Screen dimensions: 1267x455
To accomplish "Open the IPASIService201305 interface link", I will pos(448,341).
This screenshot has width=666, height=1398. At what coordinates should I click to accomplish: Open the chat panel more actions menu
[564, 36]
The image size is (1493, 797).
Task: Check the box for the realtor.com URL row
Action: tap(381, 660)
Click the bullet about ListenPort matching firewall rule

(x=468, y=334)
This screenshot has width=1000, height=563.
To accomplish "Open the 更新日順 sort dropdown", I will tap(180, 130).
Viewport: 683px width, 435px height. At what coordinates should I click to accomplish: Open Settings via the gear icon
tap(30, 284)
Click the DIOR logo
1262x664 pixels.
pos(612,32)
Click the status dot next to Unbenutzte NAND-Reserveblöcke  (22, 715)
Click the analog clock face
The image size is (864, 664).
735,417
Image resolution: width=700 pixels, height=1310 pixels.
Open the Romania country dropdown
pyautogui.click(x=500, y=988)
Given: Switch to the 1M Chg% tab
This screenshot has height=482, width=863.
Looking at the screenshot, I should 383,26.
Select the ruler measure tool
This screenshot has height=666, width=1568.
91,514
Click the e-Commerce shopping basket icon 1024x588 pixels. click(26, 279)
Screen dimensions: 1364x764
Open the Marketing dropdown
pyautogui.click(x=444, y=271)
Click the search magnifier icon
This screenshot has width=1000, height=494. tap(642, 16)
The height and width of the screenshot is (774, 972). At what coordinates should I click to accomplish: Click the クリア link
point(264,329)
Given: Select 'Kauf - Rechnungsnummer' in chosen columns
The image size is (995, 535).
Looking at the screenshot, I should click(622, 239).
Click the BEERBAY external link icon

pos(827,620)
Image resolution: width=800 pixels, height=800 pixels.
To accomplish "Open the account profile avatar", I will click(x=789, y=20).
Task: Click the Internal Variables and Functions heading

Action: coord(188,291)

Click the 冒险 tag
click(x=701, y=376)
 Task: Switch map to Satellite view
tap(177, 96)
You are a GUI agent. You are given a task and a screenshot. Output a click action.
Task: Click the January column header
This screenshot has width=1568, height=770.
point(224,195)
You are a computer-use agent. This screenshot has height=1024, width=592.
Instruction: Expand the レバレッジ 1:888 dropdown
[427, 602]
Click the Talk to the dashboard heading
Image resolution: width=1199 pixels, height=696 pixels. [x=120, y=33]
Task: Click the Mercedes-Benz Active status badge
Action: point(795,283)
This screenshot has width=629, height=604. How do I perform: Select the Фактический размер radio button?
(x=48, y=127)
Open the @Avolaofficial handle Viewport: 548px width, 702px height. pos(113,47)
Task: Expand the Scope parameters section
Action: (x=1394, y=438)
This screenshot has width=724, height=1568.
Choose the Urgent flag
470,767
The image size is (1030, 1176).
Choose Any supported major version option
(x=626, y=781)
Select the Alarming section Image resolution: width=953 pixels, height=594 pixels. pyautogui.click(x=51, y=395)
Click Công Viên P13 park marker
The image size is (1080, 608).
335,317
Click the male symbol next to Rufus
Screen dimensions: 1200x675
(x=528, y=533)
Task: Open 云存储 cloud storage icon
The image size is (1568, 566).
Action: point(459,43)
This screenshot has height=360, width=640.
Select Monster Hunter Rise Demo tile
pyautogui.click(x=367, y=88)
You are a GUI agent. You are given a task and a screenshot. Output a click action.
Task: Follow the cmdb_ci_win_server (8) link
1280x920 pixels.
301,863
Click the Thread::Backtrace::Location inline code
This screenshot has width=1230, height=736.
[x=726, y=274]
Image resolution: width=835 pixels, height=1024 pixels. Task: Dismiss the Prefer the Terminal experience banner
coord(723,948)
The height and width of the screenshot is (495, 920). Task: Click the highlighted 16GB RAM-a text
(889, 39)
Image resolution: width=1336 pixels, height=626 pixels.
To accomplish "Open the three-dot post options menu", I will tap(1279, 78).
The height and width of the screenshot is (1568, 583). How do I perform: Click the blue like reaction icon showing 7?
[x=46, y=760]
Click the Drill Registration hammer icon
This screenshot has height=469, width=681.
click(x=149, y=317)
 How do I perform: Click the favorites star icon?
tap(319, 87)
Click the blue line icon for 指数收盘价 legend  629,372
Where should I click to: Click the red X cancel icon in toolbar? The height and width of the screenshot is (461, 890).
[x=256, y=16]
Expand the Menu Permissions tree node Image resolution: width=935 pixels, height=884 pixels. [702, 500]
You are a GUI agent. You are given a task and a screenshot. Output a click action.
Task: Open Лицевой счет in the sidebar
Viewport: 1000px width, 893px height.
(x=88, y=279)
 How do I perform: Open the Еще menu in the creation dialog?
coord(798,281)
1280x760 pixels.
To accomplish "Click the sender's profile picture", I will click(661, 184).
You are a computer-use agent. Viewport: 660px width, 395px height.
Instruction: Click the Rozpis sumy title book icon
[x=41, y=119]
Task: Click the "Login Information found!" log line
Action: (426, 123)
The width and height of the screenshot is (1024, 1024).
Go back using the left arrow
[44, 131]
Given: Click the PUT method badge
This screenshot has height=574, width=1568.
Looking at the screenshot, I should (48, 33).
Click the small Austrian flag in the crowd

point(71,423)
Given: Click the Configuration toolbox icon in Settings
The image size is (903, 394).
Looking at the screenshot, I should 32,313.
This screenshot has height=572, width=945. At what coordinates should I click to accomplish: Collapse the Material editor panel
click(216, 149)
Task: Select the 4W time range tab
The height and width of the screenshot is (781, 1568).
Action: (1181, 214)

*TASK PROMPT*
Begin with the top line of the material and go as far as the line with "Given: Switch to the 1M Chg% tab". Set down those lines exactly, both ends included, and nothing more.

*ANSWER BOX*
Screen dimensions: 1267x455
To accomplish "Open the IPASIService201305 interface link", I will pos(448,341).
This screenshot has width=666, height=1398. At what coordinates should I click to accomplish: Open the chat panel more actions menu
[564, 36]
The image size is (1493, 797).
Task: Check the box for the realtor.com URL row
Action: tap(381, 660)
Click the bullet about ListenPort matching firewall rule

(x=468, y=334)
This screenshot has width=1000, height=563.
To accomplish "Open the 更新日順 sort dropdown", I will tap(180, 130).
Viewport: 683px width, 435px height. At what coordinates should I click to accomplish: Open Settings via the gear icon
tap(30, 284)
Click the DIOR logo
1262x664 pixels.
pos(612,32)
Click the status dot next to Unbenutzte NAND-Reserveblöcke  (22, 715)
Click the analog clock face
The image size is (864, 664).
735,417
Image resolution: width=700 pixels, height=1310 pixels.
Open the Romania country dropdown
pyautogui.click(x=500, y=988)
Given: Switch to the 1M Chg% tab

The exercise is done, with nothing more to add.